Ti entrai con la durezza del granito
e raschiai a fondo le tue carni
per confonderci nel sangue
Mia!
Come le reliquie d’immagini
e di ricordi
che ci portammo in quel letto
-più dentro
più in te
fino a toccarti nella morte –
e si aprivano spacchi lunghi
nelle mie paure, nei nostri tremori
e la mia furia ti copriva di salive
e tra le mie braccia
il sole vivo ardeva
liberando incandescente
la mia carne.
Alcol sulle ferite
e morsi rapidi
a spargere quei deliri.
Tu mi scoppiavi attorno
per non essere più
miserabile e solitaria unità.
Mi parevi il rimedio
ti parevo assoluto,
noi due forti
noi due grandi tempeste nel Regno.
Mi accecava il tuo canto
mi cresceva il tuo calmo respiro.
Ben più della carne ti avevo dato!
Ben più della vita!
Mi amasti e vivesti
in poche ore
il tempo dell’infanzia
e della maturazione
(mentre fuori
scoppiava d’acqua il cielo di Joinville
come in acqua si scioglieva
quel canto dolcissimo).
Dove eri tu
io scorgevo scintille, bagliori, malizie
e accorrevo a sfinirmi
a latrare in ginocchio
a implorare, a imprecare, a stupire
-era il senso dell’Uomo
la definizione
rottura di cerchi che chiudono esseri
in maschere irrisolte –
Ero in te all’infinito
nel tuo ventre
nella tua eternità.
Era mio il tuo manto di strani fantasmi
mi donasti quel mondo
di rinascenza e sostanza
penetrato di pelle ed idee
mi donasti preghiera, perdono, stupore.
Verrà la morte e avrà i tuoi fuochi!
Verrà la morte e avrà i tuoi giuochi!
Verrà la morte e avrà i tuoi gnocchi!
Verrà, la morte!
Ma ti ricordi ora
i giorni che tu mi rubasti
le idee che strappasti dalla mia carne
le fiabe oscene
che coglievi dalle mie labbra
per mutilare assieme il sole della nostra disperazione?
Ti ricordi
gli orgasmi muti di parole
ed abbrunati da musiche lacerate?
Mi chiedesti di prendere in me
l’intera tua vita
di donarti le mie devastazioni.
Ti ricordi?
Ti ricordi
come il nostro sorriso scioglieva gioielli
in quell’estate?
Ti ricordi di me, del mio idioma sconnesso?

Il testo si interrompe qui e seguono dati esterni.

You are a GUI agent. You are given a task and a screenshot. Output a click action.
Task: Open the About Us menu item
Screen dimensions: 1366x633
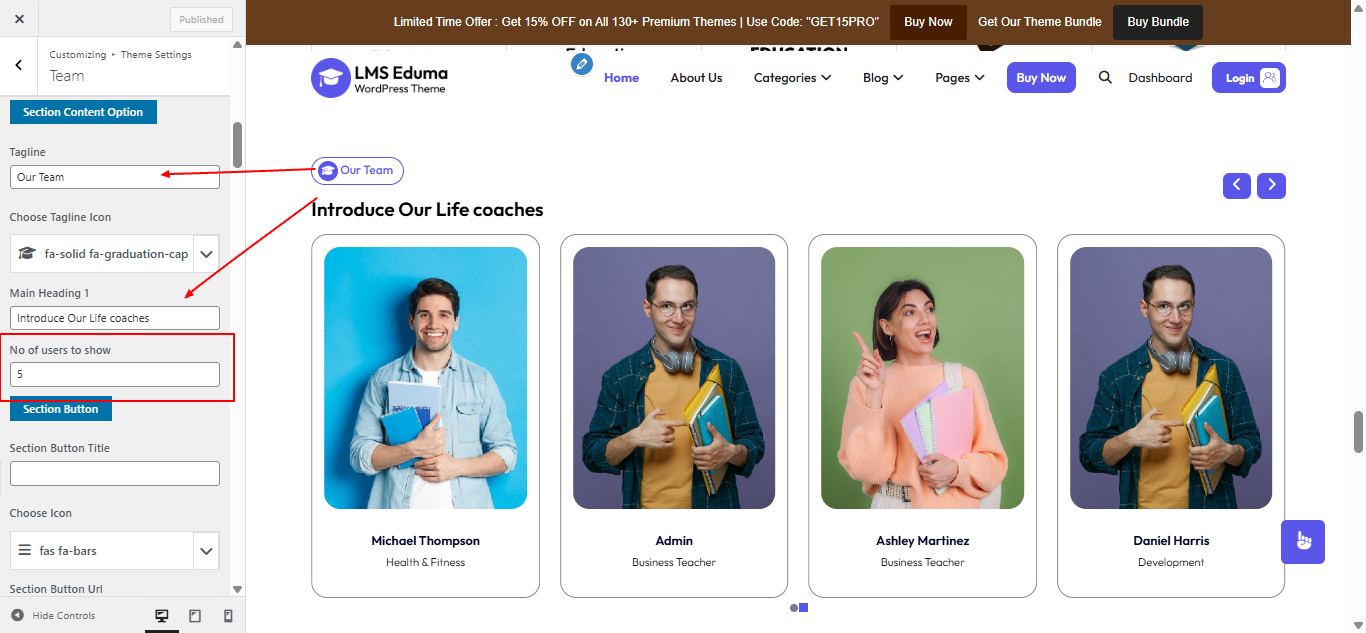coord(696,78)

La cercasti quella mia morte
nella tua bocca?
-Dammi ora il sogno
voglio avvolgermi in esso –
Se non c’eri
un delirio
una carne impedita
-il tuo Brasile mi ha infestato
di sogni e spettri –
Ti ricordo femmina aperta
accesa
mia ultima totalità
e mi versavo in te
e ti portavo sapienza (e dolore).
A volte
crepare i gonfiori era ciò che volevo
azzannare, azzerare, invadere
-grida se puoi
strappa il giorno
che venga la notte! –.
Qualcun sta solo sul cuor della terra
trafitto da un raggio di polvere.
Ed è subito sera.
Qualcuno sta solo sul cuor della terra
trafitto da un raggio di sogno.
Ed è subito sera.
Ognuno sta solo sul cuor della terra.
Io
ricordo le tue radici esauste
i denti tuoi scolpiti di colore
il ghiaccio riflesso
delle tue delusioni
il rimorso
il mio rimorso
ricordo che mi ungevi di urgenze
per poi piagarmi col dubbio dei tuoi occhi.
Ed io pazzo
nella città tedesca
ossessionato da strane
e contorte melodie
mentre tu lastricavi quelle strade
di cocci e rottami.
Tu ordinasti alla notte
di entrarmi dentro.
Maledetta! Benedetta!
Ti preparavo altari
di versi ed eiaculazioni
ti ho messa a dormire nel sogno
per sempre, per sempre.
Il tuo sguardo mi è dolce
come un tempo d’infanzia
-la tua mano adolescente
quei tuoi occhi profondi d’erbe
quegli occhi
padrona dei miei peccati
padrona dei miei pentimenti -.
Io
ricordo quel cammino danzante
le mie lacrime come insetti
nell’incavo delle tue mani
(e mi chiedesti un pianto di orchidee,
ti ricordi?).
Ho messo le mani nel tuo sorriso
ne ho decifrato il rigo
ne ho calibrato la malinconia.
Ora
mi dà nuova vita e mi uccide
e il mio volo ha le ali piegate
da tanto silenzio
senza mete, né lieti bivacchi.
Ma poi vedo che il senso mi sfugge
(di tutto ciò che è qui
ora
che c’è stato
sempre
che si sarà)
ed allora ti aggiungo ai ricordi
nella gran luce
e riprende il respiro del tempo
e noi vi siamo infissi
per ciò che fummo assieme
mia dolce ed umana compagna di un tempo.
Mi manca forse il tuo quieto singhiozzo
quella benda di silenzi
sulla mia ferita d’ansie.
-Siamo un pugno di ossa
vaganti nel buio
coperte solo dai sentimenti
(che si fanno ricordo) –.
Volevo porre nella tua carne
il ricordo di questa mia forza
nei lunghi giorni
di una maternità
che quel sogno vivesse
che si unissero due evanescenze
che in lui tu figliassi noi due
(come fummo).
Rimani in questo mio tempo
-per ognuno poche ore
un passaggio di nubi
uno schianto –
perché porti i miei segni
nella tua carne
hai raccolto il mio sogno
tutto ciò che valeva.
Io
ti stendo all’orizzonte
t’accarezzo, t’annuso, ti piango
ora sei prigioniera per sempre.
Dove finisce il tempo
e il dolore si quieta
t’incontrerò ancora
di corpo e carezze.
Ditelo al Possum!
Uno schianto, non una lagna.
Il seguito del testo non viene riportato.